Dans cette ferme cohabitent plusieurs générations d'humains et des vaches dont il faut s’occuper sans répit. Heureusement, le pépé est mort, car il mourrait une deuxième fois s’il voyait que personne ne se destine à reprendre la ferme. Dans cette famille, on dit que parler fissure les montagnes. La gamine, elle, ne peut s’empêcher de nous raconter : les tâches sur le pelage des vaches qui deviennent des continents à explorer, les cailloux qui se transforment en téléphone, le corps du beau-frère de la mémé qui tombe d’avoir trop bu…

 

Dans ce court premier roman autobiographique, Marion Fayolle parle de la réalité du monde rural, en ne nous épargnant pas la rudesse de la vie à la ferme : les odeurs, les bruits, la fatigue, les morts et parfois la folie qui guette.
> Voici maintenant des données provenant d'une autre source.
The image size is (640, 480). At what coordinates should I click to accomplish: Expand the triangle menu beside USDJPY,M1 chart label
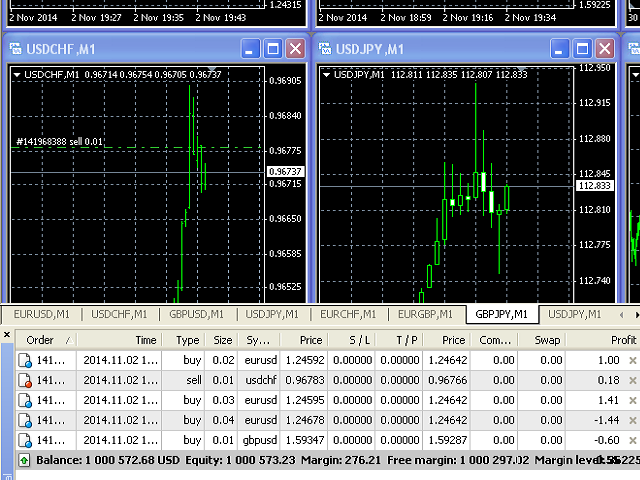pyautogui.click(x=327, y=74)
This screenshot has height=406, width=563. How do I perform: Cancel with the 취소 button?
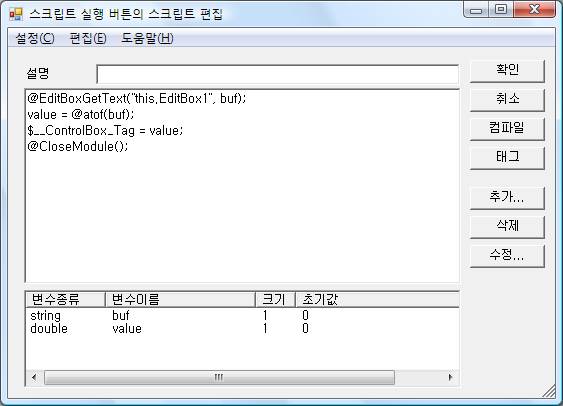[x=507, y=100]
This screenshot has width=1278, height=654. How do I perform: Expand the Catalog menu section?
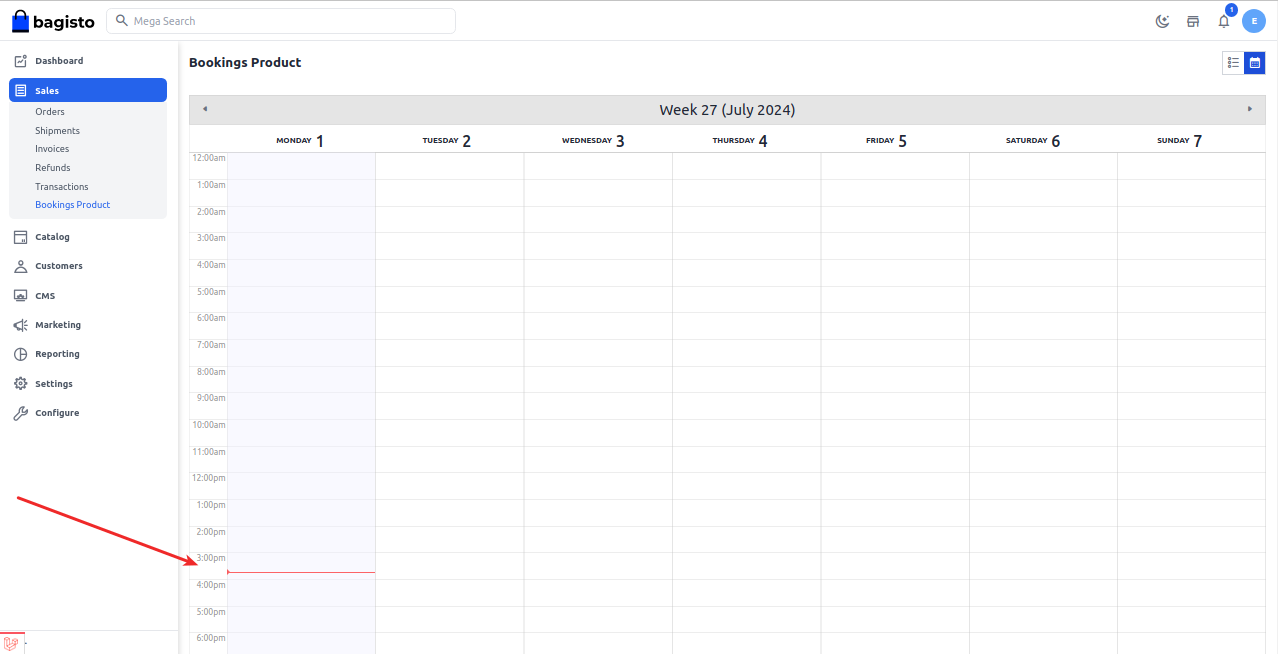point(52,237)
Mais elle parle aussi des joies simples au contact de la nature et des êtres : les veaux qu’on regarde gambader pour la première fois dans le pré, les cabanes à l’orée du bois dans lesquelles on joue, les repas préparés par un amour taiseux… Ses personnages n’ont pas de prénoms mais qu’importe, ils n’en sont que plus universels. C’est ainsi que Marion Fayolle nous raconte avec une originalité poétique la solidarité intergénérationnelle d’un monde rural qui doucement prend fin. On en ressort les “𝒿𝑜𝓊𝑒𝓈 𝓉𝑜𝓊𝓉𝑒𝓈 𝓂𝒶𝓆𝓊𝒾𝓁𝓁𝑒́𝑒𝓈 𝓅𝒶𝓇 𝓁𝑒 𝓋𝑒𝓃𝓉” de tout ce temps passé au grand air.

 

La bâtisse est tout en longueur, une habitation d’un côté, une de l’autre, et au milieu une étable. Le côté gauche pour les jeunes, ceux qui reprennent la ferme, le droit pour les vieux. On travaille, on s’épuise, et un jour, on glisse vers l’autre bout. C’est plus pratique, il y a une chambre au rez-de-chaussée, les escaliers sont moins raides, les pièces semblent disposées pour vieillir. Et puis, quand l’un meurt, le mari souvent, les enfants sont à l’autre bout, ça rassure, ça évite la solitude, ils regardent en passant s’il y a de la lumière, si les volets sont ouverts, si le linge est étendu, ils s’arrêtent en coup de vent pour mettre des bas à varices, recompter les cachets pour la tension et s’agacer un peu des oreilles qui ne les entendent plus.

Le visage de la mémé est patiné par le vent et le soleil, ses hanches rembourrées par le fromage et la bonne viande de la ferme. Le paysage déborde sur elle, elle n’aurait pas pu vivre ailleurs. Elle a la même silhouette que le prunier du jardin, celui qui croule sous trop de fruits, qui s’affaisse sous le poids de sa générosité. Ses bras, son dos, ses jambes sont fatigués d’avoir passé toute une vie à donner.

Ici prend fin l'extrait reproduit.